By default, the App Engine URL Fetch APIs do not validate SSL certificates. This makes connections vulnerable to man-in-the-middle attacks. If you use these APIs, you must enable certificate validation.

Enable certificate validation.
Python: Set the validate_certificate parameter of the fetch() method to True.
Java: Use the FetchOptions builder to configure the API.


Google Cloud Platform offers the following storage solutions:

Storage Description Recommended
Cloud Datastore A schemaless object datastore with automatic caching, a sophisticated query engine, and atomic transactions. YES
Cloud Storage A storage service for objects and files up to terabytes in size, and accessible to App Engine apps via the Google Cloud Storage client library. YES
Cloud SQL A relational SQL database for your App Engine application, based on the familiar MySQL database. CONDITIONAL*


The impact of an SQL-injection attack on an application that uses Cloud Datastore is typically less than on applications that use a standard SQL backend. However there is still some risk of leaking data.

Never construct queries by concatenating strings entered by users.


GQL queries to the datastore must use parameter binding to prevent SQL-injection-like attacks. This is described in the NDB documentation and the Datastore documentation. Declare query arguments with a colon followed by a number or named argument:

  q = ndb.gql("SELECT * FROM Account WHERE spam > :1", 10)
  q = ndb.gql("SELECT * FROM Account WHERE spam > :threshold", threshold=10)
  q = GqlQuery("SELECT __key__ FROM Song WHERE composer = :1", "Lennon, John")
  q = GqlQuery("SELECT * FROM Song WHERE composer = :composer", composer="Lennon, John")

JDOQL queries must use parameter substitution to prevent SQL-injection-like attacks. However, constructing raw queries in source code is often error-prone. We recommend using an Object Relational Mapping (ORM) library. Some examples of ORMs are in the Datastore documentation.

  // pm is an instance of javax.jdo.PersistenceManager
  Query q = pm.newQuery(Person.class);
  q.setFilter("lastName == lastNameParam");

  q.setOrdering("height desc");
  q.declareParameters("String lastNameParam");

Key / Secret Storage

Storing sensitive information (e.g. encryption key material) in source code is dangerous as this makes it available to anyone with access to the source code repository.
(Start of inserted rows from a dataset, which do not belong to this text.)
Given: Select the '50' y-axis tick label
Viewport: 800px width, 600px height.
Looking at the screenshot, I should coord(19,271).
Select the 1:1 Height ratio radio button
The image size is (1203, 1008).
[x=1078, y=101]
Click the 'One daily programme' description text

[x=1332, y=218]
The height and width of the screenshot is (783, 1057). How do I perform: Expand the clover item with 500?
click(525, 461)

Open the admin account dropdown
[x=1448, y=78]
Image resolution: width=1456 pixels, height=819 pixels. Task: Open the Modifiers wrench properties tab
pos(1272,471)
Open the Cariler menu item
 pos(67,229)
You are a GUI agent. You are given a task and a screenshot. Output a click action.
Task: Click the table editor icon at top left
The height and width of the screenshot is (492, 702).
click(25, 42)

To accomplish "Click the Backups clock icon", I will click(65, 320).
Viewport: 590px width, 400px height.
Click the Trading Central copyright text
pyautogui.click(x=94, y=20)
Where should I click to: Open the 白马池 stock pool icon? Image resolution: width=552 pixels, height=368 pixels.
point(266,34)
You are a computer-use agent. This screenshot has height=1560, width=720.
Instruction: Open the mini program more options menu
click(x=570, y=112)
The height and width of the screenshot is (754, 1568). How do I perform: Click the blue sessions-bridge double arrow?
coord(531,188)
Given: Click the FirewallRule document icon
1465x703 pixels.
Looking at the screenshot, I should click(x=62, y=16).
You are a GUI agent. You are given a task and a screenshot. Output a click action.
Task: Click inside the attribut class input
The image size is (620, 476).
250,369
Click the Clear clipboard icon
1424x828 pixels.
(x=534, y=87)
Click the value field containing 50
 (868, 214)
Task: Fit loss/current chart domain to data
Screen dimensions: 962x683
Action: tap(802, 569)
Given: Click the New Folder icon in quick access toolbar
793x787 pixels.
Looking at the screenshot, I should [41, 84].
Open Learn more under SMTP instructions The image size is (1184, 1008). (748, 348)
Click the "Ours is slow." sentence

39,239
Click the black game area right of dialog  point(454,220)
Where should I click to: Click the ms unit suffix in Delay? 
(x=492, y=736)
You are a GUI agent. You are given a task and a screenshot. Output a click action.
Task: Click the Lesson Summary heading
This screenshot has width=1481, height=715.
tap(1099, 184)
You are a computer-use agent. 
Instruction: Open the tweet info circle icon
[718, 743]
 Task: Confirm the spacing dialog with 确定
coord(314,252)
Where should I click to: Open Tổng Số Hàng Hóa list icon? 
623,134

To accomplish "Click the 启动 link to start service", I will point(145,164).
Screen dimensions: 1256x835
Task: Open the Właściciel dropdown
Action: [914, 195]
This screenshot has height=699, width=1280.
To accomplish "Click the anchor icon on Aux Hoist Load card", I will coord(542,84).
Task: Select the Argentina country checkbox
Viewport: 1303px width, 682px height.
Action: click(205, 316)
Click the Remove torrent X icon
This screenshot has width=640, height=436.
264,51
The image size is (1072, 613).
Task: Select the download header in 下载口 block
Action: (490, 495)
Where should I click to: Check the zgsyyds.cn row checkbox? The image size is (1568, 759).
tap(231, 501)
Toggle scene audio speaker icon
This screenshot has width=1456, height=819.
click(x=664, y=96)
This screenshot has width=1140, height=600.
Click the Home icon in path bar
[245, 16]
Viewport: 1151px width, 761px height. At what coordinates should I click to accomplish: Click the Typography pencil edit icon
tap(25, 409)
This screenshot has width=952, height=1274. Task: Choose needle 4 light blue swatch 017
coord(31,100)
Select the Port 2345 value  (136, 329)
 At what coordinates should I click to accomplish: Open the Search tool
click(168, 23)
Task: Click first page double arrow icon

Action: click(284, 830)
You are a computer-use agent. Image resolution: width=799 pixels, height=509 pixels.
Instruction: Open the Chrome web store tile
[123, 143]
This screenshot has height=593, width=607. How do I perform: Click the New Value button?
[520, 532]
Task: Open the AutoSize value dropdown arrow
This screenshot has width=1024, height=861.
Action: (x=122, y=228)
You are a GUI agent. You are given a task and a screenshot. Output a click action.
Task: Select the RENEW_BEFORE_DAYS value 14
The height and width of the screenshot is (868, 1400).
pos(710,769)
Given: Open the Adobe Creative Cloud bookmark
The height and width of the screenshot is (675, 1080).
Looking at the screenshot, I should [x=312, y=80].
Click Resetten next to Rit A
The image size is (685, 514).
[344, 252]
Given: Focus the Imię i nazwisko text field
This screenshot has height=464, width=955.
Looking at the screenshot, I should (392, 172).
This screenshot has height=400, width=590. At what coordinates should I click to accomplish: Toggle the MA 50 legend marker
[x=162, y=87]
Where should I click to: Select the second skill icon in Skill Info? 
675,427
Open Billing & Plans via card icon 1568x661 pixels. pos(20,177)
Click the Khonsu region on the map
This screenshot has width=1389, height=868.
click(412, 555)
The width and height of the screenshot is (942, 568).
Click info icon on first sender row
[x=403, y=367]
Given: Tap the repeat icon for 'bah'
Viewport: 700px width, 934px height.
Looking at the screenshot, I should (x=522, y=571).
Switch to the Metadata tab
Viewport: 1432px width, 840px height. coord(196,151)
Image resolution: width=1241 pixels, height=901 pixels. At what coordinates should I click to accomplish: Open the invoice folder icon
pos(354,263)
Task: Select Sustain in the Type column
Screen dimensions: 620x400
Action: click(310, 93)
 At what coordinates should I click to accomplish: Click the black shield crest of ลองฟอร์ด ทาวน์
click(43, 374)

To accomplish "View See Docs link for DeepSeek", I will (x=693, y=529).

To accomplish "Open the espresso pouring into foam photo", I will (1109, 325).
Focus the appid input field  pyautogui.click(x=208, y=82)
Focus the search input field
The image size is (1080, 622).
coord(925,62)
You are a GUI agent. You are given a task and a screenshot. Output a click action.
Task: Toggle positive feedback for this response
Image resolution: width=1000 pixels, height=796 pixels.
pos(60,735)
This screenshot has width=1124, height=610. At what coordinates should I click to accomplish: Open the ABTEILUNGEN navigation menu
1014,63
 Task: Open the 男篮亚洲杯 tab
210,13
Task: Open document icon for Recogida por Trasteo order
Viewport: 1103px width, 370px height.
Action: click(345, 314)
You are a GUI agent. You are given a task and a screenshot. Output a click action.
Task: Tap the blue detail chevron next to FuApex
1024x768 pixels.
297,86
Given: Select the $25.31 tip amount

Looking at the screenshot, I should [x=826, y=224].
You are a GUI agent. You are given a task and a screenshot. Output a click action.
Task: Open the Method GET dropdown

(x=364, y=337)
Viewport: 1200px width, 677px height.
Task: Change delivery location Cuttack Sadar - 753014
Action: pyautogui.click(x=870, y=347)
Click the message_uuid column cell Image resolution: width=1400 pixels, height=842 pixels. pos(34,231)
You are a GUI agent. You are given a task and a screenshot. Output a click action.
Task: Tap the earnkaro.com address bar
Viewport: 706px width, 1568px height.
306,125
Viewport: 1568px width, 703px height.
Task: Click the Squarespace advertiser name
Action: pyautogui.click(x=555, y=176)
Sensitive key material can be stored in the Cloud Datastore. However, if the loss of key material would prevent data access, the key material must be available for escrow. You should always have a plan for rotating or versioning the encryption key in case of loss or compromise.

Key material (e.g. data encryption keys) should be documented and backed up safely outside the system.

*Cloud SQL conditions: While Cloud SQL is an excellent storage backend, the security industry’s experience is that almost all development teams using SQL introduce SQL injection bugs that result in massive compromise. It is possible to safely use Cloud SQL in a project that enforces: rigorous style standards; code reviews aided by static analysis tools; the exclusive use of APIs that prevent SQL injection by requiring that query parameters be bound to placeholder arguments. With all these measures in place, it may be acceptable to use Cloud SQL. Per the web application security requirements, please have your design vetted to ensure your use case will be approved.